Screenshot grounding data
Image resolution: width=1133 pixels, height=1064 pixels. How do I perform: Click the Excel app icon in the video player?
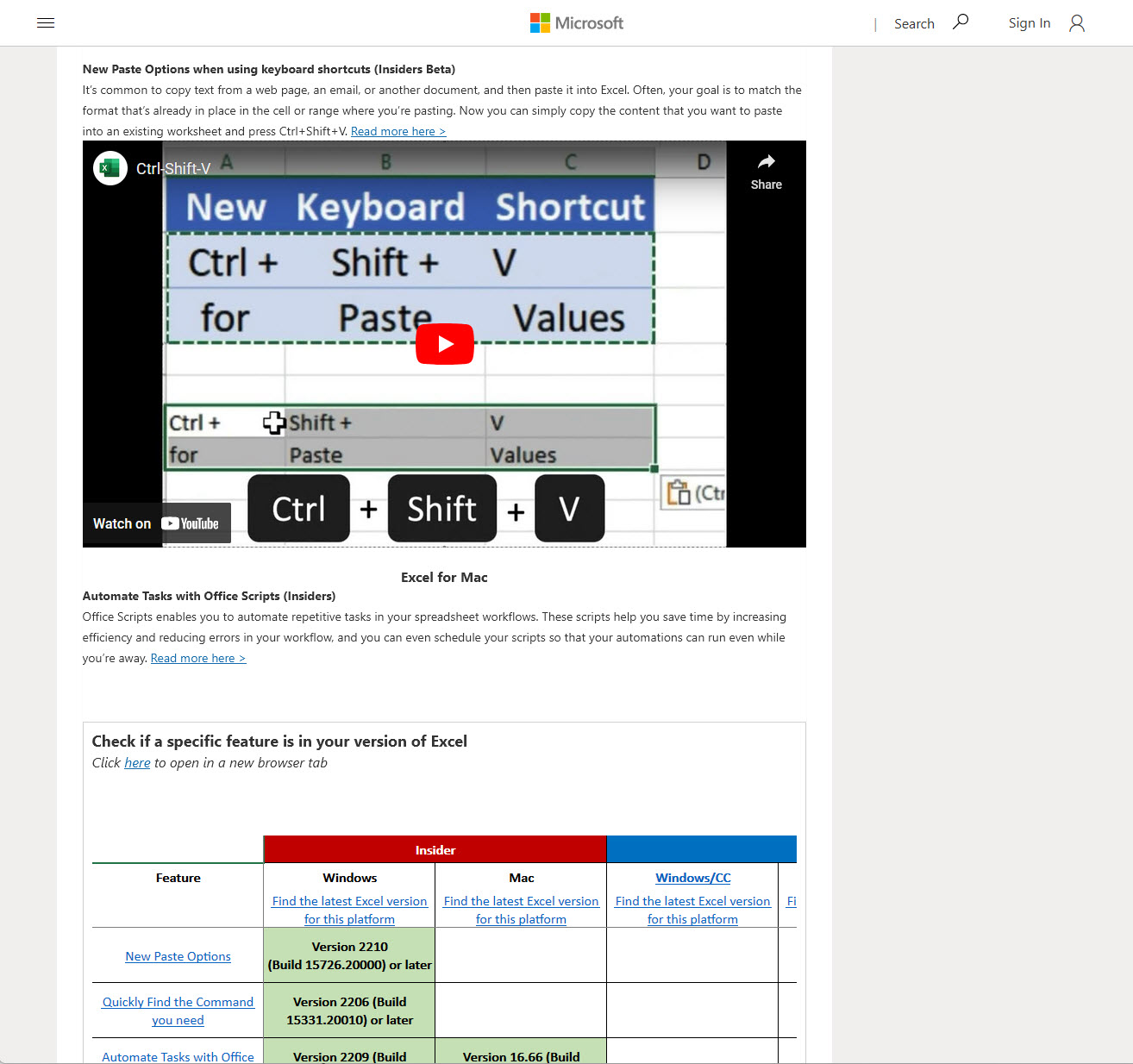click(110, 168)
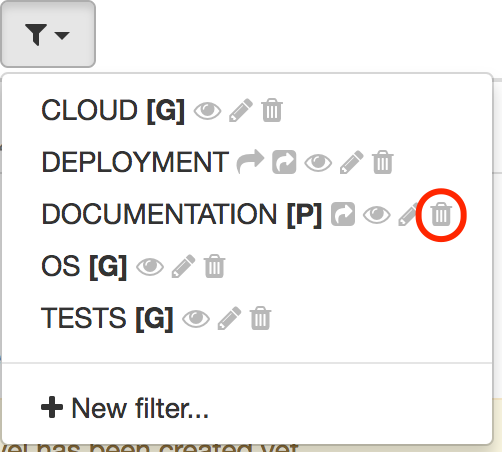Screen dimensions: 502x452
Task: Open the filter funnel dropdown button
Action: (x=48, y=34)
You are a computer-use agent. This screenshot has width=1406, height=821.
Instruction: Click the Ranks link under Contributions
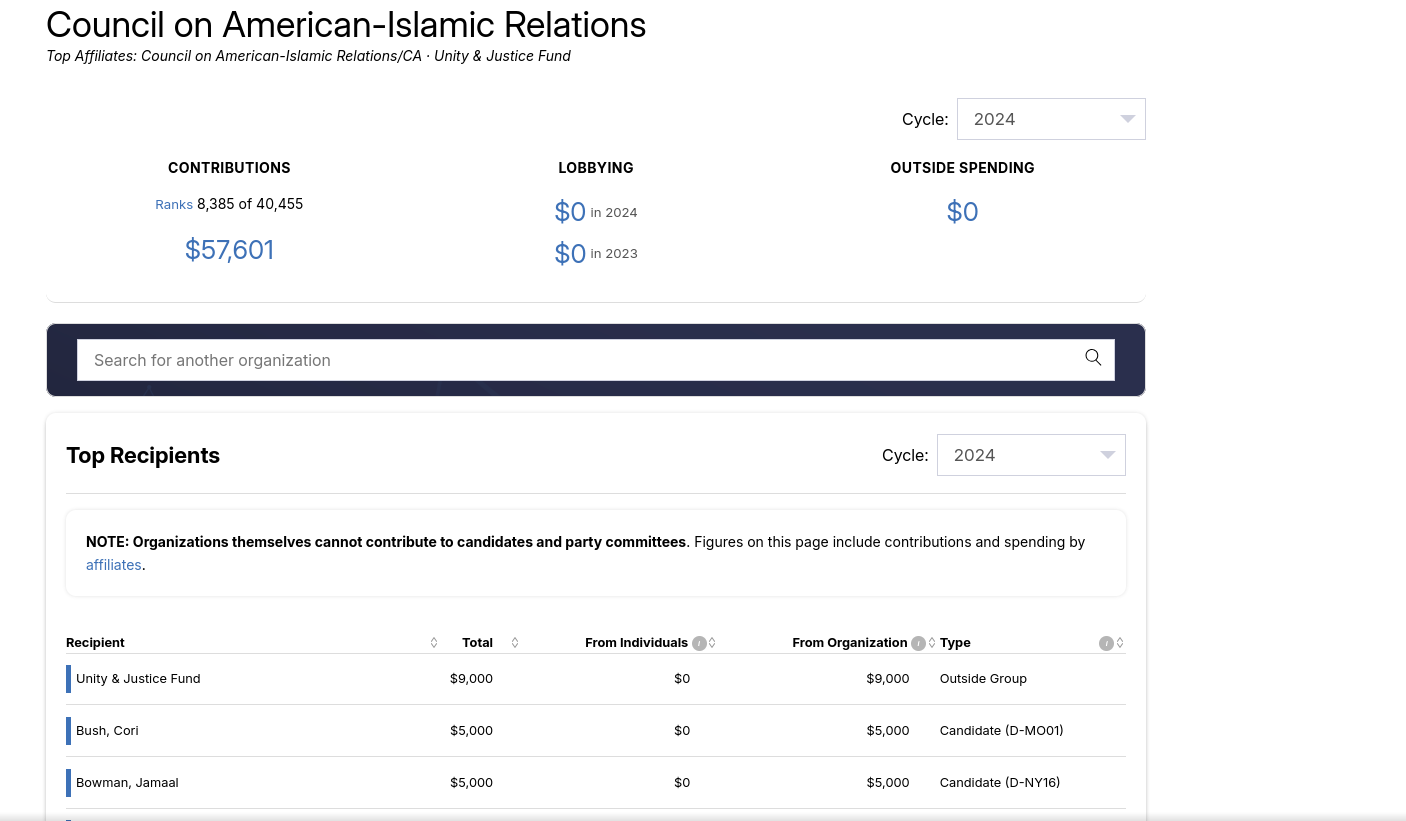click(x=174, y=205)

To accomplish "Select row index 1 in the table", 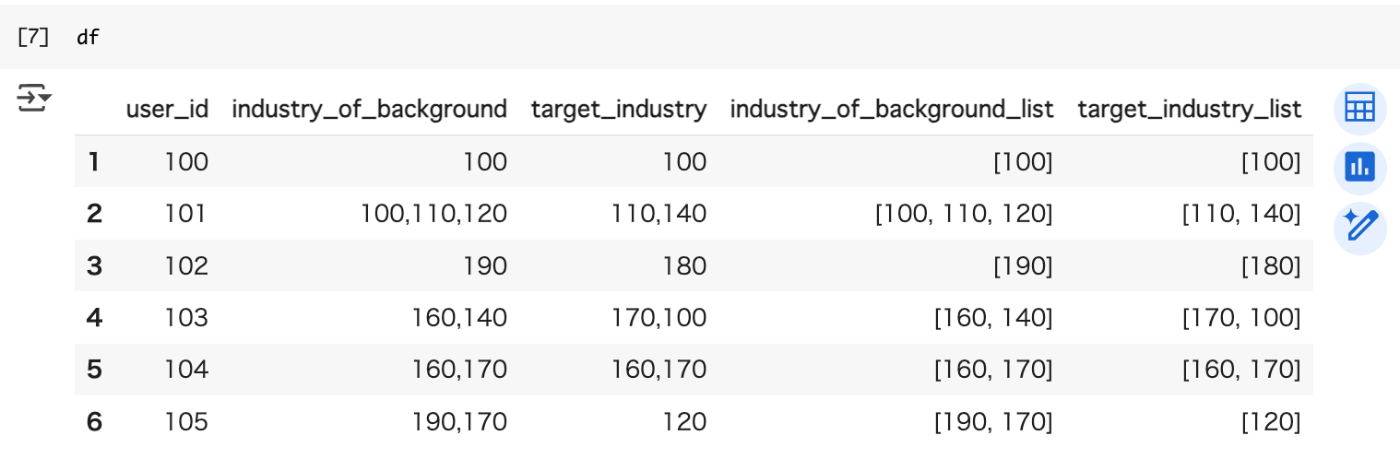I will coord(94,161).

GOAL OF THE EXERCISE:
Return word for word the lines from the beginning of the entries through the line that contains "You are a computer-use", both ends included, but no pictures.

TASK ANSWER:
Image resolution: width=1133 pixels, height=1064 pixels. How do I perform: Click the Excel app icon in the video player?
click(110, 168)
Screen dimensions: 502x452
Task: Open the filter funnel dropdown button
Action: (x=48, y=34)
You are a computer-use agent. This screenshot has width=1406, height=821.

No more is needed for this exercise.